** Data excerpts follows **

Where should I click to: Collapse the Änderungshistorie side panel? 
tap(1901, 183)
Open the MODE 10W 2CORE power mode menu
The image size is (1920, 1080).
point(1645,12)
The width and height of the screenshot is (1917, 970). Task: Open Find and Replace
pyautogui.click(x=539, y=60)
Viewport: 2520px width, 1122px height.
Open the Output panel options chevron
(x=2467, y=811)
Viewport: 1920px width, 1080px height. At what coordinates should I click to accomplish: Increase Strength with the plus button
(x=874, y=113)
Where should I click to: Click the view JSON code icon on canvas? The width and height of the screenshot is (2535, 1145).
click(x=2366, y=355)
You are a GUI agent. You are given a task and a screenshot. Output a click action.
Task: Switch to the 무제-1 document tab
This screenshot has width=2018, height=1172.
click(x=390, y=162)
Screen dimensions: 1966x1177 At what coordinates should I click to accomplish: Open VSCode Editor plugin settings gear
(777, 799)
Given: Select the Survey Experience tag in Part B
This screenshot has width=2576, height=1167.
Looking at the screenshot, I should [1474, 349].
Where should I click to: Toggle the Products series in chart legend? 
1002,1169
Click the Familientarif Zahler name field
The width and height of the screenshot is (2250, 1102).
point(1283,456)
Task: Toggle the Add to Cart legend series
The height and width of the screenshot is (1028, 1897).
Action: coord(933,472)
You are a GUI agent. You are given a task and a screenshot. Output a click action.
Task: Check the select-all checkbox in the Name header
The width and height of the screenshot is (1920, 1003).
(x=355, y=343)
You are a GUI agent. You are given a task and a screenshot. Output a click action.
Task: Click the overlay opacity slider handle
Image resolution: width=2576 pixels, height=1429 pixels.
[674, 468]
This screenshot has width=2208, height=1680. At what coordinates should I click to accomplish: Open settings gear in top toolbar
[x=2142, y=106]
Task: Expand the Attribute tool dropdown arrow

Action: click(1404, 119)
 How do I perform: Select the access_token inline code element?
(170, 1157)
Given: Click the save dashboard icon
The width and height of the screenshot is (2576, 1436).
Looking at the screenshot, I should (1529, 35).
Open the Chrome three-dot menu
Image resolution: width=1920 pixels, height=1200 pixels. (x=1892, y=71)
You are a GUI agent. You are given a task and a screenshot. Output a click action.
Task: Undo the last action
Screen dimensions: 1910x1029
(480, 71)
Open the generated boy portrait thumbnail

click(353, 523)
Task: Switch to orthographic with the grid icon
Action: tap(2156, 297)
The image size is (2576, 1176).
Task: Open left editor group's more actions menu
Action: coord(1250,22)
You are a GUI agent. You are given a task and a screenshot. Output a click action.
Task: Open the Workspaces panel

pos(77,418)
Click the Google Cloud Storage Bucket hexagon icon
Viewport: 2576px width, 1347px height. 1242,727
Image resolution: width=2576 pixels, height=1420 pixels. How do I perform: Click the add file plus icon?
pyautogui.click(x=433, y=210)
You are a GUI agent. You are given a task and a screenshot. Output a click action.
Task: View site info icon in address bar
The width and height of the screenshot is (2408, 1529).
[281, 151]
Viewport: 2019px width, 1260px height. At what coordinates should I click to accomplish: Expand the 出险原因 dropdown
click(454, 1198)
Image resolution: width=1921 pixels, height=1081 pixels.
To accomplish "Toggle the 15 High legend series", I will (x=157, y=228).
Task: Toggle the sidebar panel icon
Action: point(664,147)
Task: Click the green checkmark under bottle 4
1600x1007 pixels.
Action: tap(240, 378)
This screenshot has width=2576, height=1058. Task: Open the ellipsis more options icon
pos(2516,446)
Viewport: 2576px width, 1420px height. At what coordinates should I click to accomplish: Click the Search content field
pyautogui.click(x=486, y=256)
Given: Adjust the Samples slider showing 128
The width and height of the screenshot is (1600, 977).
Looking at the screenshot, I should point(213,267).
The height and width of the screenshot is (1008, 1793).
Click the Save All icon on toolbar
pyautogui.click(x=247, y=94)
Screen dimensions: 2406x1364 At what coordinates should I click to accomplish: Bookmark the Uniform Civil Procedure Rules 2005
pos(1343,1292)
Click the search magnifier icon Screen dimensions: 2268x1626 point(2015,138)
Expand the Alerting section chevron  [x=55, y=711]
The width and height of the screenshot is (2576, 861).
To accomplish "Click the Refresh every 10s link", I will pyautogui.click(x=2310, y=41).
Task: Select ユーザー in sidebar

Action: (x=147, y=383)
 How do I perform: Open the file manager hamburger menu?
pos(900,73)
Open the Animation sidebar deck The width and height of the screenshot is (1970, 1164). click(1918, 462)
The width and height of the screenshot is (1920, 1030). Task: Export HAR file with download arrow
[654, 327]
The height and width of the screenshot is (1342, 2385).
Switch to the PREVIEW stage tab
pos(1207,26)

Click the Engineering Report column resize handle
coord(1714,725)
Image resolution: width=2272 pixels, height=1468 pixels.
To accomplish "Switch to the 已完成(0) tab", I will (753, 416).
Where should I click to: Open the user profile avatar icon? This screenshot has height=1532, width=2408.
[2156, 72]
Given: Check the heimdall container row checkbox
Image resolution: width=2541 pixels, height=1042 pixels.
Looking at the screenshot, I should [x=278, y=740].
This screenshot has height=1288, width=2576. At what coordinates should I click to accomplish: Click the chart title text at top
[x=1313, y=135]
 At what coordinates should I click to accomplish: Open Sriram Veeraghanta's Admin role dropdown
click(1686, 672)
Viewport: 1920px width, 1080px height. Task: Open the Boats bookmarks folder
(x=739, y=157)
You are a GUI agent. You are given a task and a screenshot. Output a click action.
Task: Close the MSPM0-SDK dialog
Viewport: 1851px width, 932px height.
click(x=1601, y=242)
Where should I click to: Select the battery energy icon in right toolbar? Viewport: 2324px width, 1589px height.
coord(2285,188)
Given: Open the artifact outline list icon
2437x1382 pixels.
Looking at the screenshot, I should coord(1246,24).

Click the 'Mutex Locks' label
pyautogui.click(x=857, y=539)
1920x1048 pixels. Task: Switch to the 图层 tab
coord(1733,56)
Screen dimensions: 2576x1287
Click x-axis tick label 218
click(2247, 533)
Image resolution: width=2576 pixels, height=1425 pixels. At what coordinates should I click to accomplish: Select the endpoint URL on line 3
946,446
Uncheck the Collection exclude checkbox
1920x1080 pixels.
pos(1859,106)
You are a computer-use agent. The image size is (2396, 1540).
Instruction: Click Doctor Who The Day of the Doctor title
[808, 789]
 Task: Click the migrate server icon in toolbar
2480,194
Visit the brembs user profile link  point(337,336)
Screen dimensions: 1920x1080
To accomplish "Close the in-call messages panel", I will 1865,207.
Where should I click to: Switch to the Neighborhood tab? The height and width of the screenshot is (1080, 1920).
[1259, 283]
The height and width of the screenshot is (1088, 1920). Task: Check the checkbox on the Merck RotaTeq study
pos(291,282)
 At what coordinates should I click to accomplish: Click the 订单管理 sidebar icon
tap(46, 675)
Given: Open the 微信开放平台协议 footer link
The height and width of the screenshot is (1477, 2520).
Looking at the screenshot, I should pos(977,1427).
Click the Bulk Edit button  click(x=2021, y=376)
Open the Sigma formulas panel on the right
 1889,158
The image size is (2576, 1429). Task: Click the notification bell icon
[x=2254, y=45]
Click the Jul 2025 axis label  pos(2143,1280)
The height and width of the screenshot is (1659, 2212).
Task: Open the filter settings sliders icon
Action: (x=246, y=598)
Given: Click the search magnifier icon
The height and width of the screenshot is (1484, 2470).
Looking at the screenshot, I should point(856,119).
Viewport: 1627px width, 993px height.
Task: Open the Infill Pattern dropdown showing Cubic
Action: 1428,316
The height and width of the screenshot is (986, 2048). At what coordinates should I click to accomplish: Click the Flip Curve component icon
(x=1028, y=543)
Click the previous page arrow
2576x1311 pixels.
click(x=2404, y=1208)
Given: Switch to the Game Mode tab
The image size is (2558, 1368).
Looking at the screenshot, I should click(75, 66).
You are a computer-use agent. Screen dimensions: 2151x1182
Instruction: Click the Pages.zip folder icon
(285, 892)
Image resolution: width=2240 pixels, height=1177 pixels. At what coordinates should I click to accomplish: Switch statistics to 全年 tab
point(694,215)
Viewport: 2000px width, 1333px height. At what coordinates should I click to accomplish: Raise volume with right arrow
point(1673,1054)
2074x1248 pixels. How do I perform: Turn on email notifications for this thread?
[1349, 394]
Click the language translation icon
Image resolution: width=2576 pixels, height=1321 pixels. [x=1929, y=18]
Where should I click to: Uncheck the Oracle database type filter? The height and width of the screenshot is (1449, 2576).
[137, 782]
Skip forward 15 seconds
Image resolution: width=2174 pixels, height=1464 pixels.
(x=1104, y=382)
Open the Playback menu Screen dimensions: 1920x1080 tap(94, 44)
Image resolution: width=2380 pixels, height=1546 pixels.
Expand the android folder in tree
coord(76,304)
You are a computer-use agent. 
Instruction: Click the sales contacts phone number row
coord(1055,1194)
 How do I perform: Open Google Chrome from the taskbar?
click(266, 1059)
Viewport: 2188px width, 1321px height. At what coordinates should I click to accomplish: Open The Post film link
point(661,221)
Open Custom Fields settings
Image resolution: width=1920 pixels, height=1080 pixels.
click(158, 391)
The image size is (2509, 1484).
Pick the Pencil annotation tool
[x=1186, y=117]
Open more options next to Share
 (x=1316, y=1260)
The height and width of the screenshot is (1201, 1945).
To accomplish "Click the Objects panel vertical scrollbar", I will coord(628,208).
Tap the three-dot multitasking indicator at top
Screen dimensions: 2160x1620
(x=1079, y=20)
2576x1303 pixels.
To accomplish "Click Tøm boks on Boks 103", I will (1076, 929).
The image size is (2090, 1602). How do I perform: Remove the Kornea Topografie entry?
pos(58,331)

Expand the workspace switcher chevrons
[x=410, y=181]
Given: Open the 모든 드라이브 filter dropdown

** End of Data excerpts **

Goal of the exercise => Pick every line of the data that includes the string "computer".

Written solution =>
You are a computer-use agent. The image size is (2396, 1540).
You are a computer-use agent. Screen dimensions: 2151x1182
You are a computer-use agent. 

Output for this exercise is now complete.